Return the interval's from endpoint.
The inverse Allen relation.
Return the list of IERS leap-second dates that fall inside
[from, to).
true when the interval's length is strictly greater than
the given duration.
true when a's end coincides exactly with b's start
(Allen's :meets). Under the half-open convention this means
the intervals share no point but have no gap.
Return the metadata map attached to the interval.
Construct a Tempo.Interval.t/0 from a keyword list of options.

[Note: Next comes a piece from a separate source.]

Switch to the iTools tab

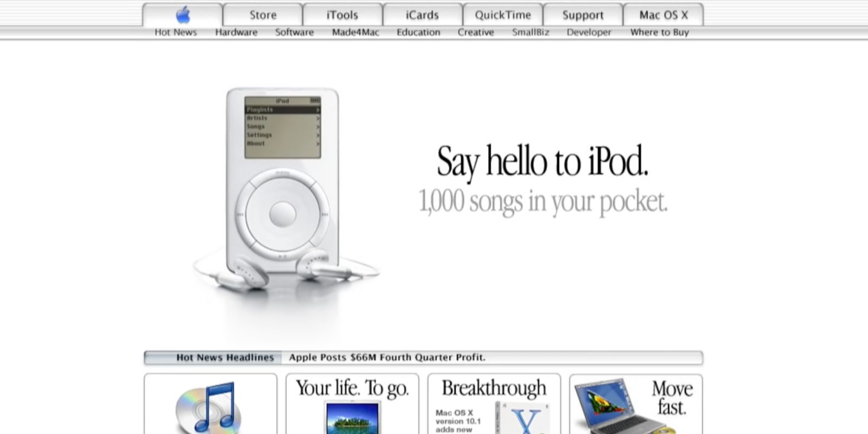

Bang variant of new/1. Raises on invalid input.
Given a fully-resolved %Tempo{}, compute the two endpoints of
its implicit span under the half-open [from, to) convention.
Classify the Allen relation between two interval-like values.

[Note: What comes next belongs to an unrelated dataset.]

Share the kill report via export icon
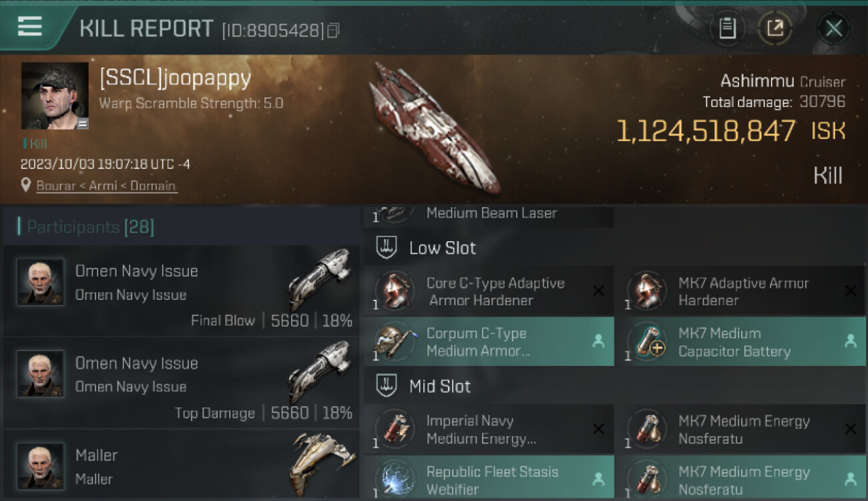The width and height of the screenshot is (868, 501). click(x=775, y=28)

Return the interval's span resolution — the coarsest unit at
which from and to differ.
true when the interval's length is strictly less than the
given duration.
Return true when the interval [from, to) contains at least
one IERS-announced positive leap second.
Return the interval's to endpoint.
true when a lies inside b inclusive of shared
endpoints (Allen's :equals | :starts | :during | :finishes).
The canonical "does this fit inside that window?" predicate.
Types
@type interval_like() :: Tempo.t() | t() | Tempo.IntervalSet.t()
Anything relation/2 can reduce to a single bounded interval.
@type relation() ::
:precedes
| :meets
| :overlaps
| :finished_by
| :contains
| :starts
| :equals
| :started_by
| :during
| :finishes
| :overlapped_by
| :met_by
| :preceded_by
One of Allen's 13 interval relations — jointly exhaustive and
pairwise disjoint under the half-open [from, to) convention.
@type t() :: %Tempo.Interval{ direction: 1 | -1, duration: Tempo.Duration.t() | nil, from: Tempo.t() | Tempo.Duration.t() | :undefined | nil, metadata: map(), recurrence: pos_integer() | :infinity, repeat_rule: Tempo.t() | nil, to: Tempo.t() | :undefined | nil }
Functions
@spec adjacent?(interval_like(), interval_like()) :: boolean()
true when the two intervals touch at a single boundary —
either a meets b or b meets a (Allen's
:meets | :met_by).
Examples
iex> Tempo.Interval.adjacent?(~o"2026-06-15", ~o"2026-06-16")
true
iex> Tempo.Interval.adjacent?(~o"2026-06-15", ~o"2026-06-17")
false
@spec after?(interval_like(), interval_like()) :: boolean()
true when a starts strictly after b ends, with a gap
(Allen's :preceded_by).
@spec at_least?(t(), Tempo.Duration.t()) :: boolean()
true when the interval is at least as long as the given
duration.
Unbounded intervals (:undefined endpoint) satisfy any finite
minimum — an infinite span is trivially "at least" any
duration.
Examples
iex> iv = %Tempo.Interval{from: ~o"2026-06-15T09", to: ~o"2026-06-15T11"}
iex> Tempo.Interval.at_least?(iv, ~o"PT1H")
true
iex> Tempo.Interval.at_least?(iv, ~o"PT3H")
false
@spec at_most?(t(), Tempo.Duration.t()) :: boolean()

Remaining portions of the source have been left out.